Nadie evolucionó para ser un santo
Los maestros no han venido a nuestras vidas para ser convertidos en estatuas, ni para que nos arrodilláramos eternamente ante sus enseñanzas. Los maestros llegan para señalarnos una posibilidad viva: que aquello que buscamos no está en otro lugar, ni pertenece a otro tiempo, ni fue reservado para seres excepcionales.

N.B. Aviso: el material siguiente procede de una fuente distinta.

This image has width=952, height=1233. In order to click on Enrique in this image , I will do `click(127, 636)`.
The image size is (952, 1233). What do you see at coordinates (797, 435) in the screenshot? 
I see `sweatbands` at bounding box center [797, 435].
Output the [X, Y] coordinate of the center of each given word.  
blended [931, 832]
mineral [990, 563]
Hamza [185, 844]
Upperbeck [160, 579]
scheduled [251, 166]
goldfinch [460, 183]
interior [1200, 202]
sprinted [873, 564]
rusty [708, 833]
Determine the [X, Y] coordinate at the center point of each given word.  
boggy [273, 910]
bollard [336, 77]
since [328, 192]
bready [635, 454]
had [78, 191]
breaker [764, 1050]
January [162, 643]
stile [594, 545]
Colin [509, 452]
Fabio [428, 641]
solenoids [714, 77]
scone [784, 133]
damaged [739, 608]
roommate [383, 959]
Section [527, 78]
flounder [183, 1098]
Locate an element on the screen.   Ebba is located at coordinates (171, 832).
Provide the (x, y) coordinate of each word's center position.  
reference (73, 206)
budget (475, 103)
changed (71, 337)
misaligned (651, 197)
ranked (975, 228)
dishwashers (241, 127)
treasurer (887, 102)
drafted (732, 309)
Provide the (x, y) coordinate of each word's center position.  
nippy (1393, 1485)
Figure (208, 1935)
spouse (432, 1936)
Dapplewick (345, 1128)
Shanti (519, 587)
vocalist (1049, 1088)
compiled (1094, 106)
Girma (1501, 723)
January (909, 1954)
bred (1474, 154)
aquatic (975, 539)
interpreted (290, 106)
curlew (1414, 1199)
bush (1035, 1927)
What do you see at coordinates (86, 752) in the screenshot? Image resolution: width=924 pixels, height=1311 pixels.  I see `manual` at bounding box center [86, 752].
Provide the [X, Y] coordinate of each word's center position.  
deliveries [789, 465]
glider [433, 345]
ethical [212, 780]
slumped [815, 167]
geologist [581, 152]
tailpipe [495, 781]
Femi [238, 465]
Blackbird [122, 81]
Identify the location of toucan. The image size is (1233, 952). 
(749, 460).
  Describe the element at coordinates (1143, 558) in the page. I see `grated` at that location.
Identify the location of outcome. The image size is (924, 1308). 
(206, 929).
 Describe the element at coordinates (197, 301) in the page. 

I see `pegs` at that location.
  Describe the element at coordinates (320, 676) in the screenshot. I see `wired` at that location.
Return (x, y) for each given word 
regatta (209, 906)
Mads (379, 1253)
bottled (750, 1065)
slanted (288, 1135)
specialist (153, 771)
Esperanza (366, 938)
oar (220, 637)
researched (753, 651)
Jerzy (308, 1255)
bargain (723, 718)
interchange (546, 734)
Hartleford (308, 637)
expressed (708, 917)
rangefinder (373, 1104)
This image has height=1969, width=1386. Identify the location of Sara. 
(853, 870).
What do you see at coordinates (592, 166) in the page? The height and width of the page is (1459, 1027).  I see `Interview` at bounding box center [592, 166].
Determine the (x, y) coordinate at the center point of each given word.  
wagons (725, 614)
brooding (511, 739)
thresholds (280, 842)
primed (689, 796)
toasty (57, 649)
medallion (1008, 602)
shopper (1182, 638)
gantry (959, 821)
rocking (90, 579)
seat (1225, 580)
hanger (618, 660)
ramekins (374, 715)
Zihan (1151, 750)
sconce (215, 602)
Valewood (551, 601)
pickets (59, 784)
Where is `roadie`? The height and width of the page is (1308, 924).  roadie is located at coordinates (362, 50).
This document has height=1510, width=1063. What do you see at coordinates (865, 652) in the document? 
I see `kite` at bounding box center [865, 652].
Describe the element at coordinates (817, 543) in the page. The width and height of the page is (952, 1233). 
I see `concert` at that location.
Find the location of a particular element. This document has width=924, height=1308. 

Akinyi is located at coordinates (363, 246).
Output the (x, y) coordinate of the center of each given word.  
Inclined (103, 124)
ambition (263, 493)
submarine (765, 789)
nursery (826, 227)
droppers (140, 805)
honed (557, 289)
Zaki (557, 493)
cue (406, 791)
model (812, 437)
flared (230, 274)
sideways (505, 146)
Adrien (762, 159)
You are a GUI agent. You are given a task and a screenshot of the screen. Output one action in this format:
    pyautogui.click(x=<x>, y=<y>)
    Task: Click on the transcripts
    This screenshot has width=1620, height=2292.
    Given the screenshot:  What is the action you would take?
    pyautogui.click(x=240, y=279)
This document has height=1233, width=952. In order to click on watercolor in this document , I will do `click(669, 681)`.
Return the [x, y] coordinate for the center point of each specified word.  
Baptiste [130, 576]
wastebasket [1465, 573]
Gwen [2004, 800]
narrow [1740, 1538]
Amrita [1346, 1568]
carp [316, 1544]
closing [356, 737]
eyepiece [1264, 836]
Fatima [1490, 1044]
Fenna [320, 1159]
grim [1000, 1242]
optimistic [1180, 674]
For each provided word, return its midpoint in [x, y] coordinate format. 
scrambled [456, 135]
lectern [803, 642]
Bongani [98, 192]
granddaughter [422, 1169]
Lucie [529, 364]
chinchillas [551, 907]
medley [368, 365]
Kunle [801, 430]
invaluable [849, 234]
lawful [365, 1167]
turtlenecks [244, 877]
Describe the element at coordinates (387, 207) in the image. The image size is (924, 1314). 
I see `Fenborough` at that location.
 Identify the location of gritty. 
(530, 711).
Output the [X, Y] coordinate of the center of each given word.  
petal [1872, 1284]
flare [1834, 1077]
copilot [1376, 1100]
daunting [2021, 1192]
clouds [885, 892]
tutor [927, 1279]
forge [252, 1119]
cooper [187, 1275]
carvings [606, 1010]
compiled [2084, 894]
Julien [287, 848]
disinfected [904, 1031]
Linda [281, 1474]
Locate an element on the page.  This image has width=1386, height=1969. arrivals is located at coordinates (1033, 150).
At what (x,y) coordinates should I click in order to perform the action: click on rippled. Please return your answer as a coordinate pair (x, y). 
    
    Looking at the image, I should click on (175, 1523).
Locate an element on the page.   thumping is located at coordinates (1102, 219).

Yo reconozco a los maestros en las personas que veo atravesar, y seguir atravesando, su propio material, su propio caos, su propia vergüenza. Personas que encuentran una forma de estar despiertas dentro de eso, no fuera de eso. Que no lo logran evitando lo humano, sino metiéndose hasta el fondo en ello.
Está aquí. En esta vida encarnada, con sus heridas, sus deseos, sus miedos, sus contradicciones y su crudo caos.
La vergüenza, la rabia, la confusión que sientes ahora mismo en terapia, o en el bar, o tomándote un café con una amiga, no son lo contrario de estar despierta. Son el material con el que se despierta.
No hay una sala de espera antes de la vida real, donde tienes que quedarte hasta que se te pase el desastre y la confusión.
Podemos leer a Buda, a Jesús, a Rumi, cantar mantras, ir a los templos de Krishna en la India. Podemos conmovernos con sus palabras, decorar nuestros altares con sus imágenes, repetir sus enseñanzas, ponerles flores. Pero en algún momento la enseñanza tiene que dejar de ser una idea lejana y convertirse en una experiencia encarnada, aquí, en este cuerpo.
Porque la práctica no consiste en escapar de lo humano para llegar a otra versión de nosotros. La práctica es descubrir que la conciencia no vive lejos del cuerpo, sino que pulsa en él. Que la energía de la vida no necesita ser fabricada, sino permitida.
Hay fuerzas dormidas en nosotros. Fuerzas que a veces hemos aprendido a temer, controlar o reprimir porque nos parecían demasiado intensas, demasiado vivas, demasiado verdaderas. Pero esas fuerzas no vienen a destruirnos. Vienen a reorganizarnos desde dentro.
La evolución no es una exigencia espiritual. Es una corriente que ya te está moviendo, lo quieras o no, algo que ya está en tus venas. Nuestro trabajo no es forzarla ni demostrar nada.
Podemos resistirla, tensarnos contra ella, intentar seguir siendo aquello que ya no somos. O podemos aprender a colaborar con su movimiento, como una hoja que, al dejar de pelear con el río, descubre que la corriente siempre supo hacia dónde la llevaba.
La verdadera devoción no es adorar desde lejos a quienes despertaron. La verdadera devoción es atrevernos a despertar también.
No como ellos. No imitando sus formas. Sino permitiendo que la misma vida que los atravesó nos atraviese a nosotros, aquí y ahora, desde dentro.
Y quizá entonces comprendamos que no hemos venido a convertirnos en alguien que no somos en esencia, eso no significa que no haya nada que cambiar o reparar. Significa que despertar no es una versión mejorada de ti mismo, una medalla que ganar algún día.
Esto, el caos, lo crudo, lo que no cuadra, no es el problema. Es lo único real que hay.